Resume the article on small town radio advertising, starting right after its last sentence, which ends "you may have to make a custom spot for these stations."

**Study text**
-------------------------

Small Town Radio Advertising:
How To Make It Work For You


by Tom Egelhoff

In small and medium sized towns radio can be a real bargain. Even so that doesn't mean being on radio will generate instant sales for your business. Like any other form of advertising and marketing there are do's and don'ts that apply. Here are a few tips to consider before making the plunge into radio advertising.


How to Make Small Town Radio Formats Work For You

Radio formats are all over the board. Talk radio, easy listening, rock, country, new age, rap -- the list goes on and on. Which should you be on? Look at yourself. What stations do you listen to? Why? There is a specific sound you like and that's what you listen to. Follow me here for this is very important.

The sound of your commercial should not deviate from the sound of the station. What do I mean by that? Would you try and sell season tickets to the symphony on a country western station? Would the sounds be contradictory? Would the listeners tune out the symphony?

The point to keep in mind is you may have to create different ads for different stations. If your budget won't allow the expense, consider using the local DJ to read your copy live during the show. The listeners will be used to the voice and it will give your spot a certain credibility. This will not work with stations that are run by computers and have no live DJ's. If that's the case you may have to make a custom spot for these stations.

-------------------------

**Collected data entries**
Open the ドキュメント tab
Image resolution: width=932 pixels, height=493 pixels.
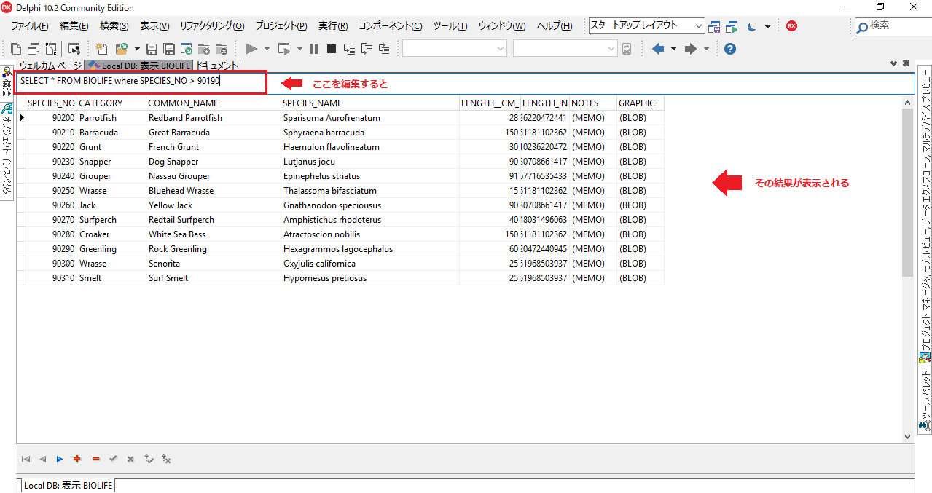[219, 66]
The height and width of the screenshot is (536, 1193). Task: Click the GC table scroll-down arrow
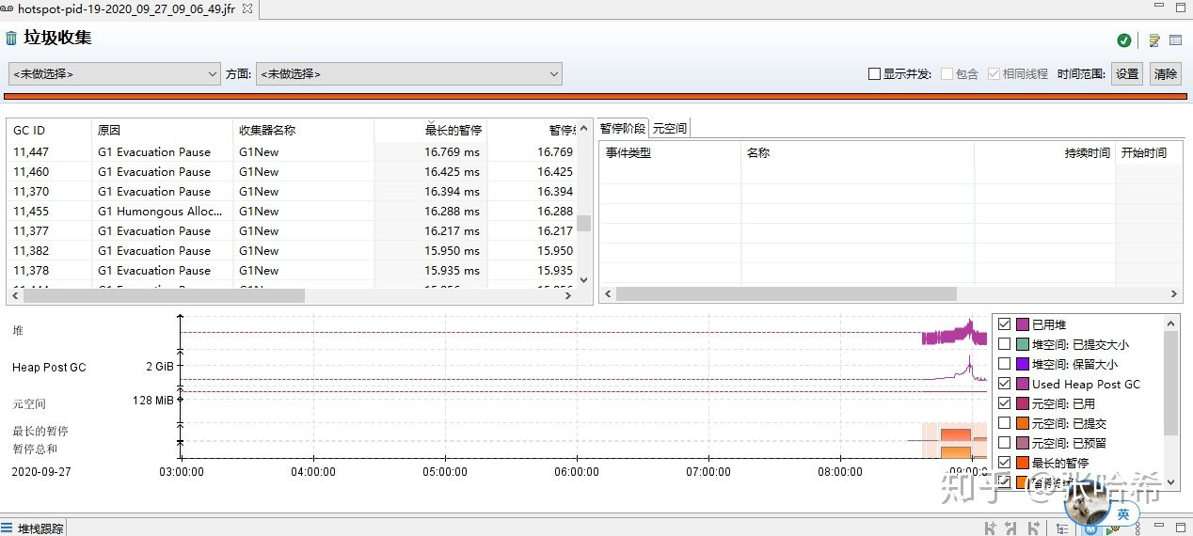(x=583, y=279)
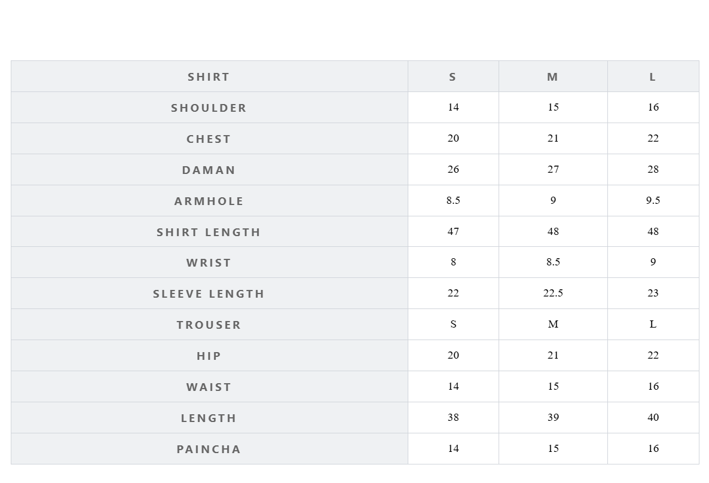Click the M column header in SHIRT row
This screenshot has width=709, height=483.
(x=552, y=77)
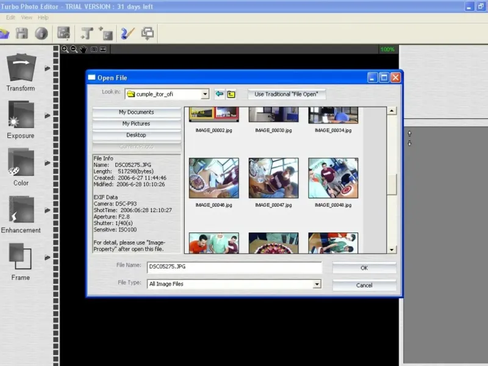Click Use Traditional "File Open" button

(286, 94)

-------------------------

**Written response**
Reach Your Ideal Customer with Small Town Radio Ads

The bottom line in any advertising is not how many people you reach but how many buyers you reach. There's a difference. Radio stations work in demographics. Nothing wrong with that. Each station has a profile of their average listener. An audience may be males, 24-50, college educated, etc. That may be the people you want to reach but are they active buyers?

Stations also rely on ratings. Ratings are studies taken at various times of the year and stations base their advertising rates on numbers of listeners during these "rating periods." You may have heard of the "May Sweeps" that TV does. Stations also do their heaviest promotions during these "sweeps" to inflate the listenership.

In Bozeman, MT, my home town, we have 12 stations that reach around 50,000 listeners. The most popular are the talk radio station and the modern country station. If I'm selling Cadillacs which should I choose? Ratings and demographics aren't much help here are they? But what if the talk radio audience has a yearly income in excess of $60,000 and the modern country is only $20,000. Now which station would you choose? See, it really doesn't matter whose number one but who reaches the target audience you want to reach and who have the bucks to buy your product.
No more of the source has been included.